SUPPLIED PASSAGE →
++++++++
Chapter 1: A Pragmatic Philosophy

Book cover - the pragmatic programmer
Book cover – the pragmatic programmer

The first chapter discusses the attitude, style, philosophy approaching problems (and their solutions), and behaviors of a pragmatic programmer that distinguishes them. Topics discussed are:

  • Taking responsibility (don’t say, cannot be done, provide options)
  • Software Entropy (fix the bug immediately when its found, don’t leave enemy alive!)
  • Stone soup and boiled frogs (you know the story J )
  • Good enough software (all functionality works, no UI broken)
  • Invest in knowledge portfolio (what did you learn today?)
  • Communication tips (know what’s asked first)

Chapter 2: A Pragmatic Approach

This chapter discloses useful but rarely documented tips and processes for things like decision-making, creating prototypes, debugging, producing estimates, and domain languages. Topics discussed are:

  • The evils of duplication (DRY – don’t repeat yourself)
++++++++
INFORMATION SUPPLIED →
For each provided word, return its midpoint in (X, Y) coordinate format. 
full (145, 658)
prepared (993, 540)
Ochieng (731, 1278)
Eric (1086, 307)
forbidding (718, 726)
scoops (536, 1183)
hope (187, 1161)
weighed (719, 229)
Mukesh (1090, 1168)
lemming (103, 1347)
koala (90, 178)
++++++++
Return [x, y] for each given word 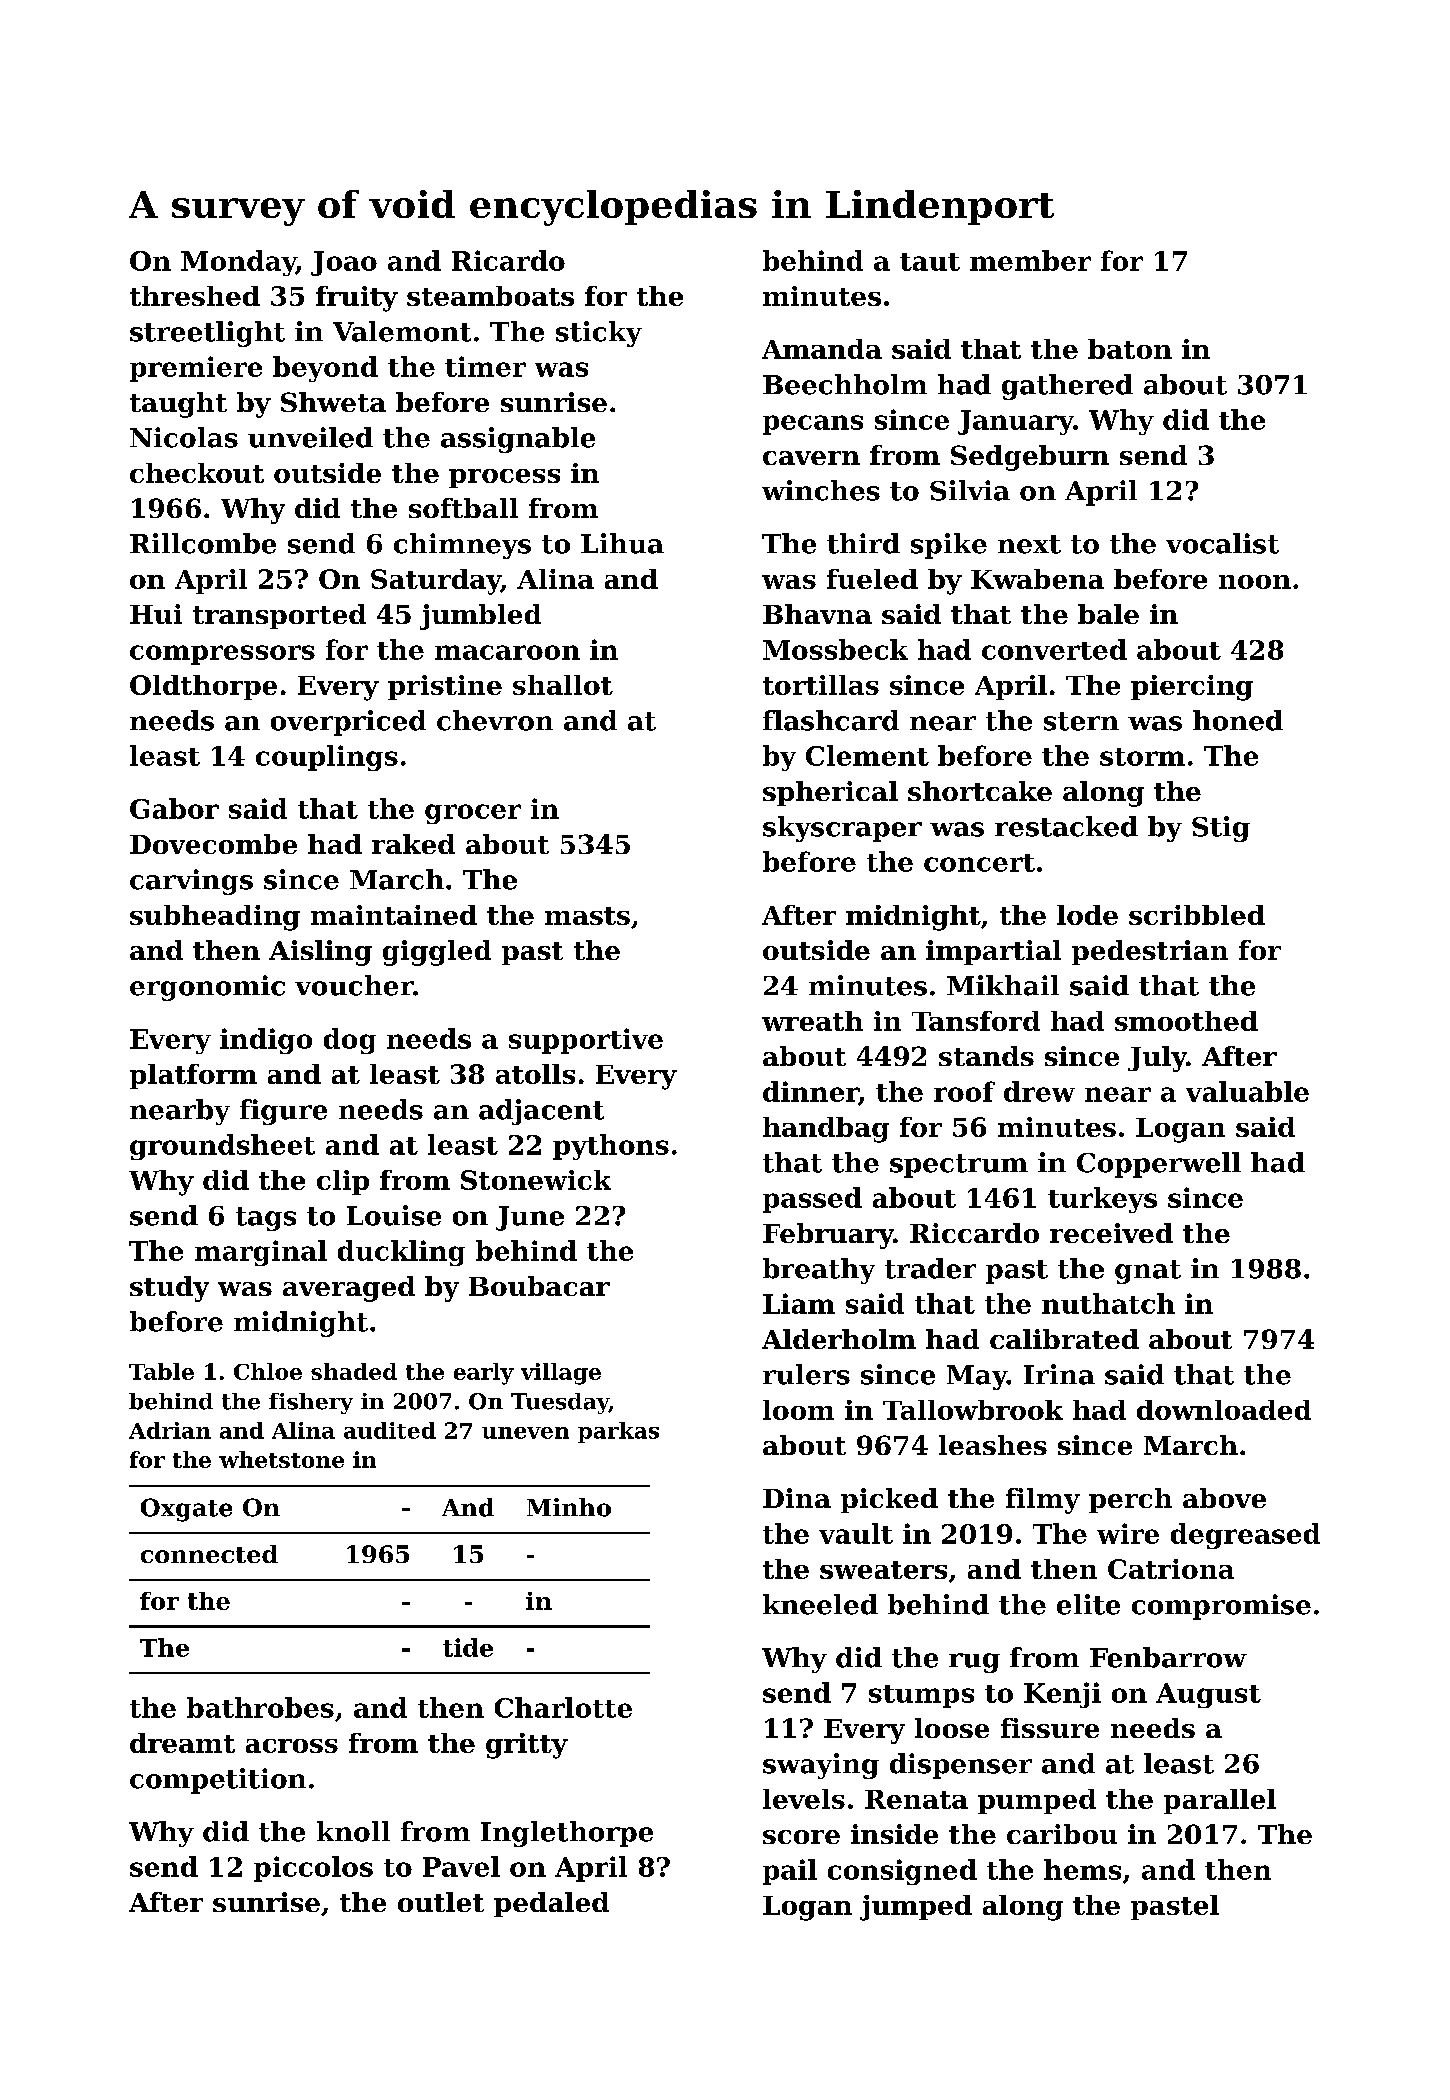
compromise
++++++++
BRIEF 1 → From the Pragmatic Programmer summary, copy word for word the part starting with "Book cover - the" and going on through "the story J )".
BRIEF 2 →
Answer these about the Pragmatic Programmer summary:
(a) What is the title of Chapter 2?
(b) Which question is paired with investing in a knowledge portfolio?
(c) What does the abbreviation DRY stand for?

CORRECT OUTPUT 1 →
Book cover - the pragmatic programmer
Book cover – the pragmatic programmer

The first chapter discusses the attitude, style, philosophy approaching problems (and their solutions), and behaviors of a pragmatic programmer that distinguishes them. Topics discussed are:

  • Taking responsibility (don’t say, cannot be done, provide options)
  • Software Entropy (fix the bug immediately when its found, don’t leave enemy alive!)
  • Stone soup and boiled frogs (you know the story J )

CORRECT OUTPUT 2 →
(a) A Pragmatic Approach
(b) What did you learn today?
(c) Don't repeat yourself